RONCO CANAVESE - Un simbolo della memoria collettiva e della tradizione valligiana sta per tornare all’antico splendore. L’associazione «Il cuore in Valle Soana - Lo cher en Val Soana», in stretta sinergia con il Comune di Ronco Canavese, ha avviato l’iter per il restauro conservativo della cappella votiva nota come «Capitel dli mort».
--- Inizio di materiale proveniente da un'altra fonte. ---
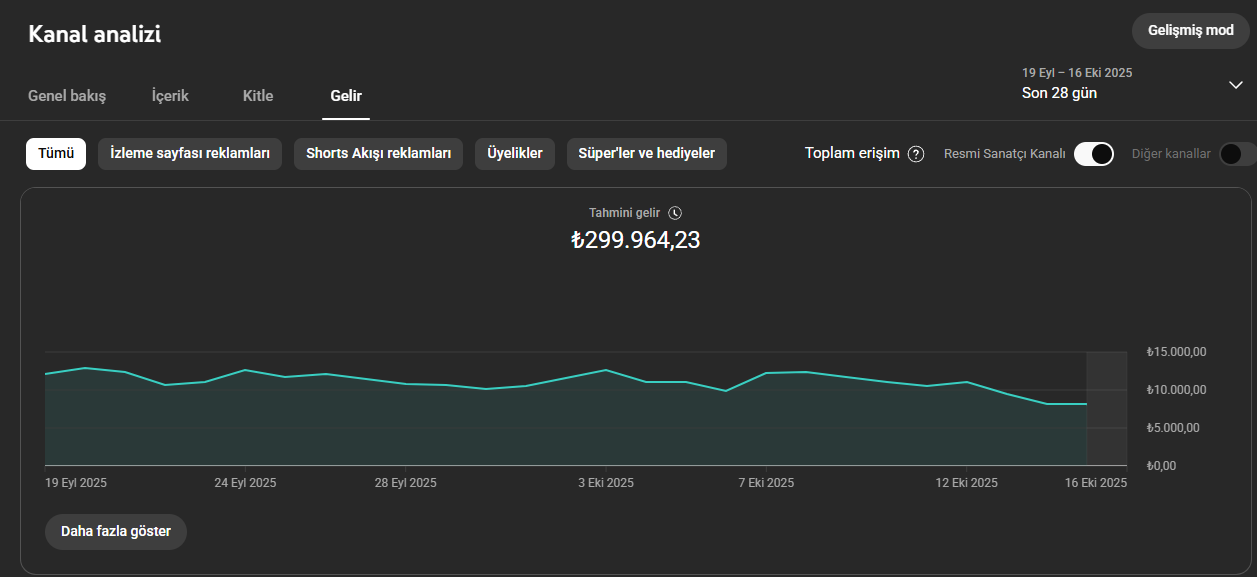Open the İçerik tab

point(170,96)
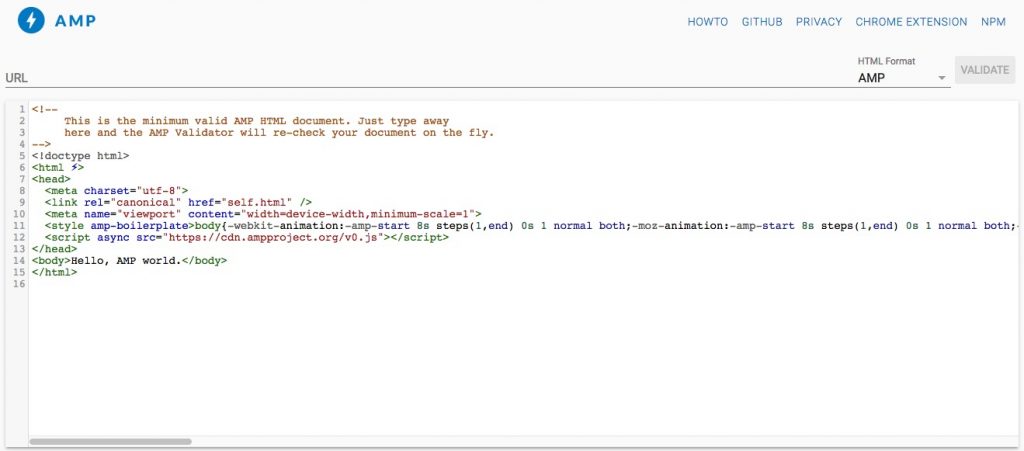Screen dimensions: 1024x451
Task: Click line number 16 in the gutter
Action: pos(19,285)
«Situata in via Valprato, la cappella non è solo un manufatto architettonico, ma un tassello fondamentale della storia sociale della Valle. In passato, la struttura fungeva da deposito temporaneo per le salme provenienti dalle frazioni di Chiò, Cernisio, Scandosio e Servino, accogliendo i defunti prima delle esequie e della tumulazione nel cimitero comunale - spiegano dall'associazione "Il cuore in Valle Soana" - L’edificio, aperto sui tre lati è realizzato in muratura tradizionale di pietra locale e caratterizzato dal tipico tetto in “lose” a forte aggetto, custodisce un apparato decorativo di pregio che il tempo ha purtroppo deteriorato».
Il piano d’intervento, attualmente al vaglio della Soprintendenza Archeologia Belle Arti e Paesaggio, mira a mettere in sicurezza la struttura e a recuperare il ciclo di affreschi: «Il restauro si concentrerà sul tetto in lose e sull'affresco della Pietà centrale, oltre che sulle figure degli angeli, attualmente abrase - aggiunge Caterina Morgando, presidente dell'associzione "Il cuore in Valle Soana" - Verranno consolidati i cartigli e le ghirlande del voltino e si interverrà sulle figure dei santi e degli angeli laterali, dove il distacco dell’intonaco ha causato lacune significative. L'obiettivo è restituire leggibilità alle effigi sacre che ornavano i pilastri e le pareti, segni tangibili della devozione locale».
Il progetto è frutto di un protocollo d’intesa che vede l’Amministrazione Comunale concedere la struttura in comodato d'uso gratuito al sodalizio, che si farà carico di promuovere e seguire i lavori. «Ringraziamo sentitamente l’Amministrazione Comunale per la fiducia e la collaborazione - dichiarano i rappresentanti de Lo cher en Val Soana - Questo restauro non è solo un atto di conservazione estetica, ma un omaggio alle radici della nostra gente e al rispetto dovuto ai nostri antenati».